Questions Raised After Shoplifter Dies in Hands of Wal-Mart Security

Wal-Mart Death Begs for More Security Guard Training

As Wal-Mart security guards just discovered, altercations can turn deadly in seconds. Is your team equipped with the appropriate security guard training?

The death of an alleged shoplifter in a Southern California Wal-Mart is still being investigated. After attempting to steal clothes and body wash on Friday, June 1, a man was chased down by security officers and restrained in the parking lot. As soon as police arrived, paramedics were called and the suspect was taken to a nearby hospital and pronounced dead. Although Wal-Mart is appropriately regretful, the unknown cause of death is odd, and questionable.

Why wasn’t it apparent that the suspect was in medical distress before Covina Department police officers arrived? While officials await autopsy results to draw conclusions, perhaps Wal-Mart should consider investing in more security guard training for their team. Whether there was a breakdown in leadership, police relations or physical procedure, equipping guards with extra security officer training is routinely beneficial. Regardless, we won’t be surprised if Wal-Mart sees some flak from this tragedy.
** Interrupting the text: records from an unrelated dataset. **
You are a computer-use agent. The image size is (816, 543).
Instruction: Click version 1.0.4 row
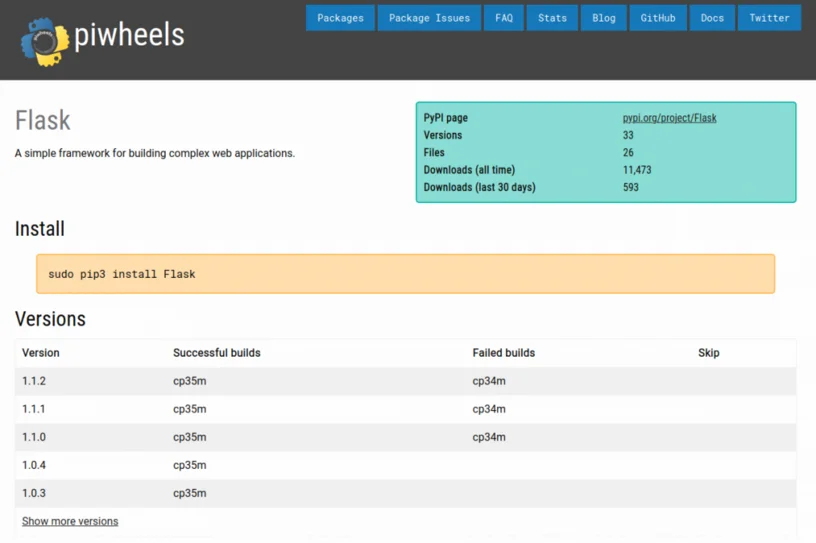tap(405, 465)
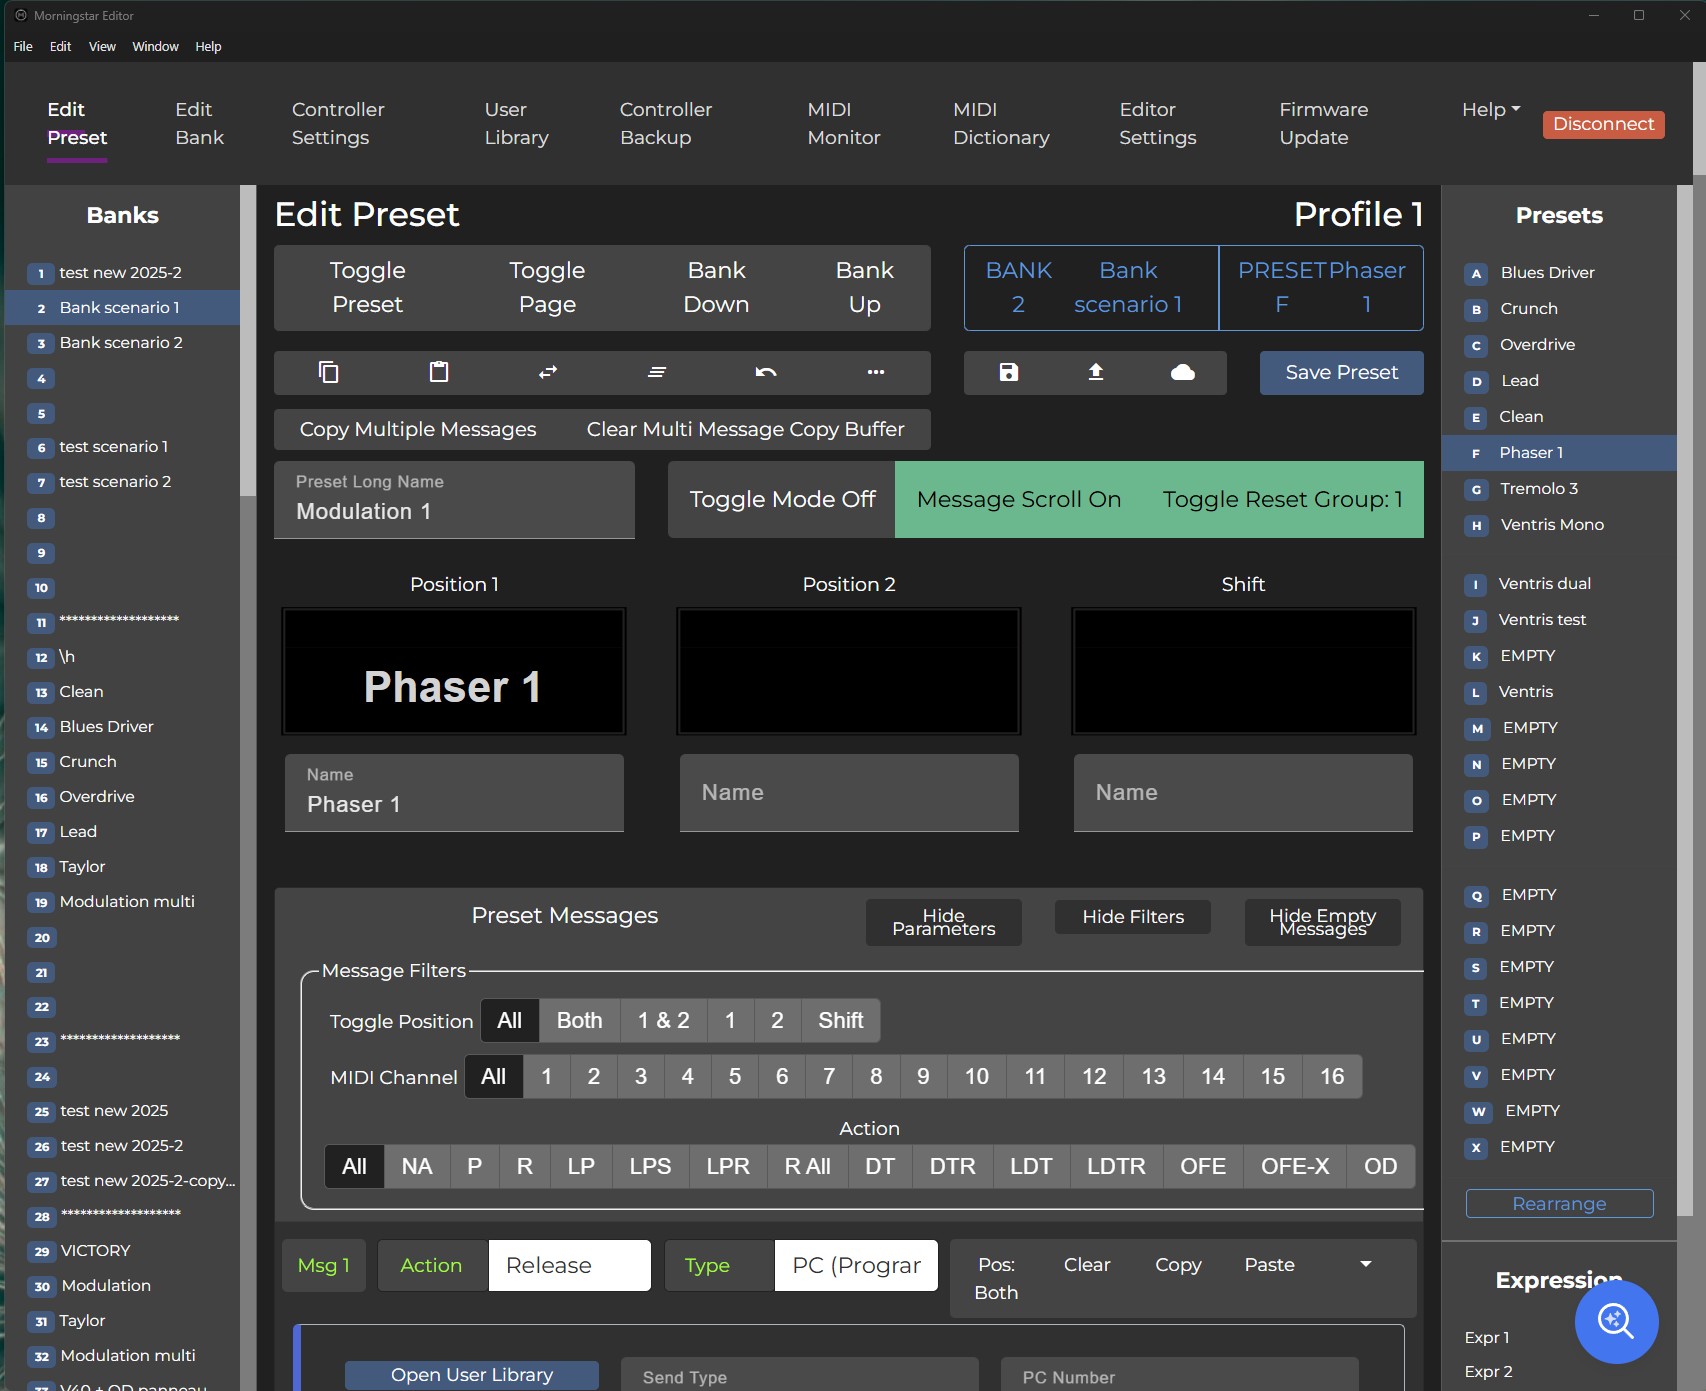The image size is (1706, 1391).
Task: Click the undo arrow icon
Action: click(766, 372)
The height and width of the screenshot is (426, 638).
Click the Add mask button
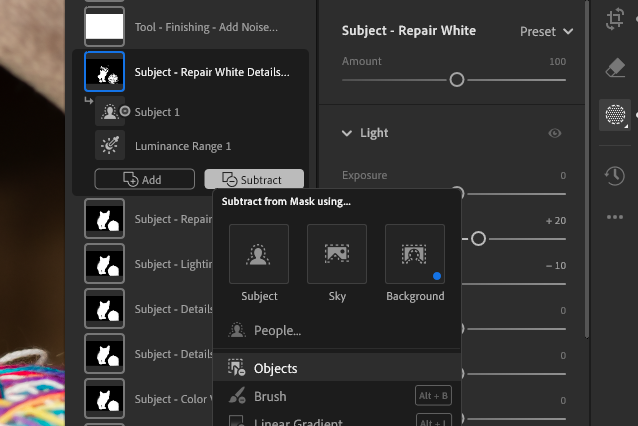[x=144, y=180]
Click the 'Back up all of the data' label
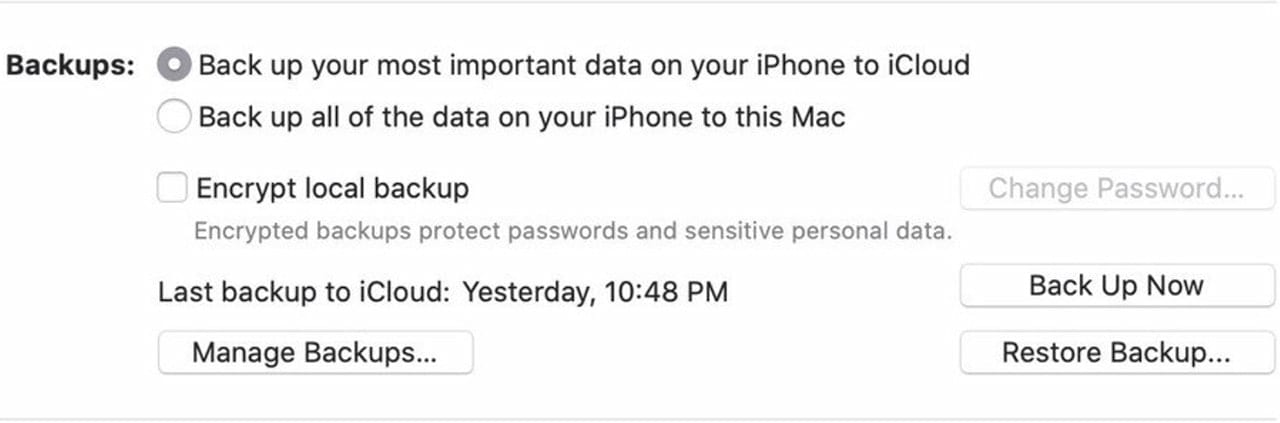Image resolution: width=1280 pixels, height=423 pixels. click(x=521, y=117)
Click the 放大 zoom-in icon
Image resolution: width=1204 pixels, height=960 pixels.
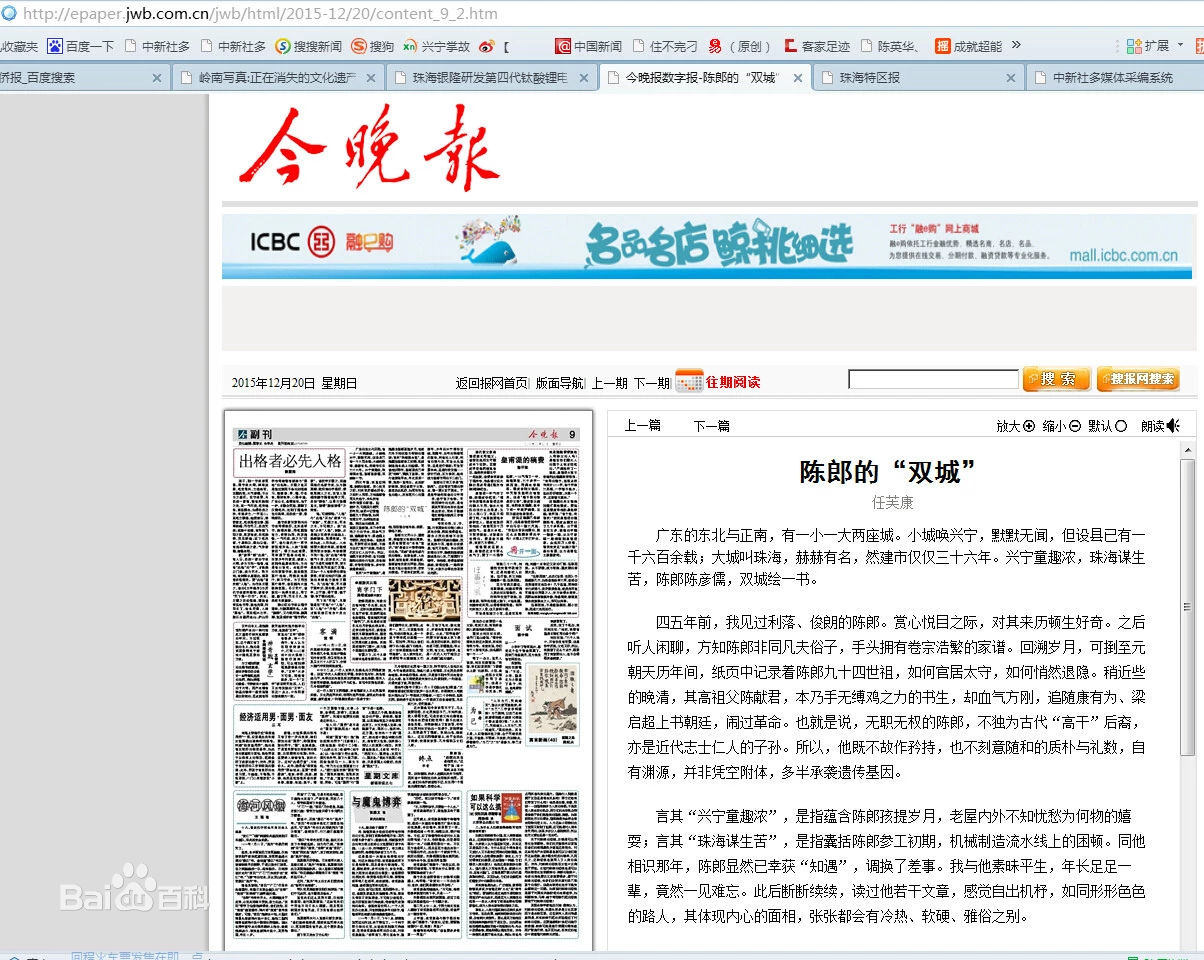coord(1028,426)
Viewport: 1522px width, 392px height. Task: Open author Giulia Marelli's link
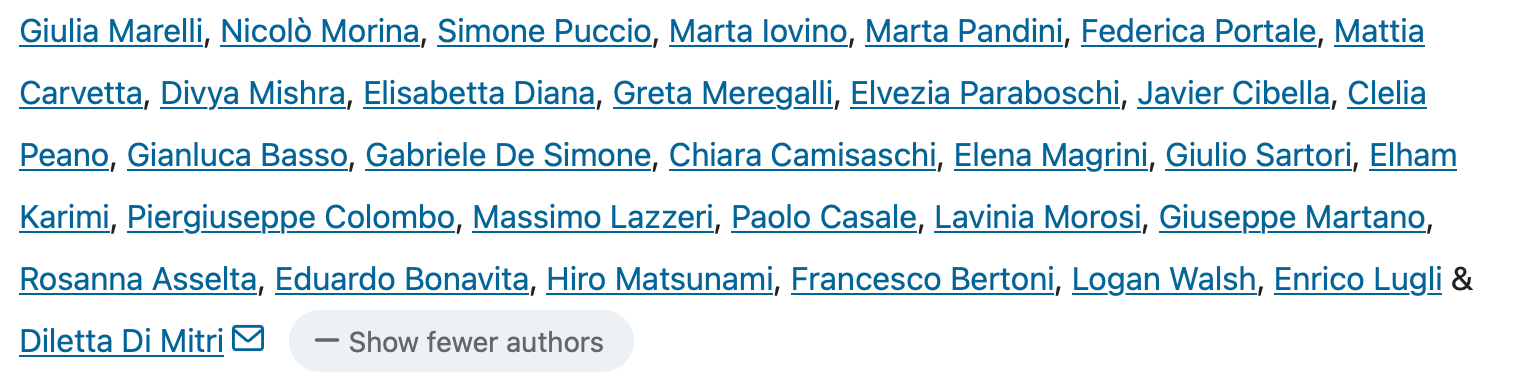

More training may help avoid wrongful death scenarios, and it will help protect more security officers, too. Oak Cliff, Texas is still mourning the loss of a security guard from an attempted robbery at a Bank of America last August. Wednesday was the first day of the murder trial for the accused, Courtland King, stirring emotional testimonies from bank tellers and relatives of the deceased guard. Another security guard was hospitalized after sustaining gunshots in a nightclub in Newark, New Jersey. The second gunshot victim, a patron of the club, died at the hospital.

When altercations can turn deadly in seconds, effective leadership and communication skills among guards are essential. But, it’s important to give a security team all the tools it needs, including security supervisor training, management training, and beyond, before a bad situation gets worse. Since many security guards have only a high school diploma or GED equivalent, they must be taught how to deal with life-or-death circumstances. Advanced security guard training keeps more people safe, plus it maximizes employee potential as an investment.

The rate of adults with only some college is both surprising and growing, which puts many jobs out of reach. However, adding security manager training to a high school education makes that employee significantly more valuable. And while job growth for the security industry as a whole is pretty average, technology and transportation security concerns are adding to the field’s overall demand. Considering the increasing need of TSA (Transportation Security Administration) screeners and their recent public embarrassment, a wealth of well-trained security officers may come in handy.

Poorly trained security guards, or transportation screeners, don’t make anyone look good. More importantly, they put lives at risk instead of protecting them.